Compared to January, the production dropped 2.3 per cent, the sixth month of decline in a row, underlining the severity of the global recession.
The data pointed to a quarterly GDP contraction of 1.7 per cent against 1.6 per cent in the previous quarter, he said, indicating that the industrial recession had deepened further in the first quarter.
Less optimistic analysts believe the GDP is unlikely to shrink by much less than 2 per cent quarter on quarter, thus paving the way for a 4.5 per cent decline in the full year.
The Eurozone consists of 16 EU states that have adopted the euro as their sole currency and includes: Austria, Belgium, Cyprus, Finland, France, Germany, Greece, Ireland, Italy, Luxembourg, Malta, the Netherlands, Portugal, Slovakia, Slovenia and Spain.
In the 27-nation EU too the yearly fall was marginally lower at 17.5 per cent, and the output dropped 1.9 per cent in February compared to January.
The yearly drops were severest for Estonia, Latvia and Spain which saw 30.2 per cent, 24.2 per cent and 22 per cent falls, respectively.

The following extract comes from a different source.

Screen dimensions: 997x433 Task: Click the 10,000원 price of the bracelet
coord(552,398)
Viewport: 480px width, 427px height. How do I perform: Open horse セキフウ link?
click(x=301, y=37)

The worst monthly falls in the range of 4.1 per cent to 3.2 per cent were recorded for Lithuania, Estonia, Italy and Germany.
The only countries which bucked the trend were Portugal where production rose by 2.4 per cent, Greece 1.7 per cent and Poland 0.4 per cent. The UK registered a fall of 1.2 per cent.

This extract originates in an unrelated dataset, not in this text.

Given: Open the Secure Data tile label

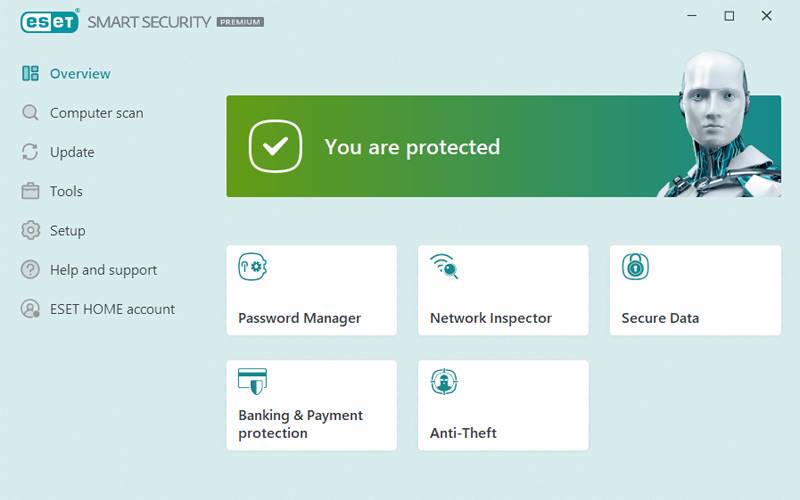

Big drops in capital goods (24.7 per cent), durables (24.2 per cent) and intermediate goods (22.1 per cent) contributed heavily to the fall.
Non-durables fell 6.3 per cent and energy dropped 3.6 per cent.
The grim figures emerged following the production cut backs and job cuts by European factories due to fall in global demand for their products.
A monthly survey indicated that the companies are in no mood to boost production soon as they felt the inventory levels were too very high.
The Organisation of Economic Cooperation and Development said last week that the world economy is in a ''deep slowdown''.
The world's largest economy, the US registered a drop in industrial output in March, hitting a decade low figure of 1.5 per cent. (See: US industrial output falls to 10-year low in March).
China, the world's third largest economy, grew by 6.1 per cent during the first quarter, the slowest growth in 10 years. (See: China's first quarter GDP at 10-year low)
Inflation woes
The Inflation fell down to an-all-time low of 0.6 per cent in March from 1.2 per cent in February, since comparable estimates began in 1996, pushing the need for policy easing by the European Central Bank (ECB). The inflation hit a record high of 4 per cent in last July.
ECB hopes inflation to be just below 2 per cent.
"Headline inflation should move sideways in April, and resume dropping in May, mostly on base effects, when it will approach the zero threshold" Marco Valli said.
"We still think that the first negative year-on-year reading will be in June, but there's a tangible risk that we may fall below zero as soon as next month. The trough should be in July at about -0.5 percent," he said.
Analysts expect ECB to take measures to arrest falling of inflation too far below the target. ECB said it saw no risk of deflation, adding that for deflation to exist, apart from negative inflation there should be negative expectations of consumers which would hold back their purchases.
ECB had made a series of interest rate cuts since last July from 4.25 per cent to the current 1.25 per cent. Analysts expect a further cut by 25 basis points in the next meeting scheduled on May 7 in addition to other policy easing measures.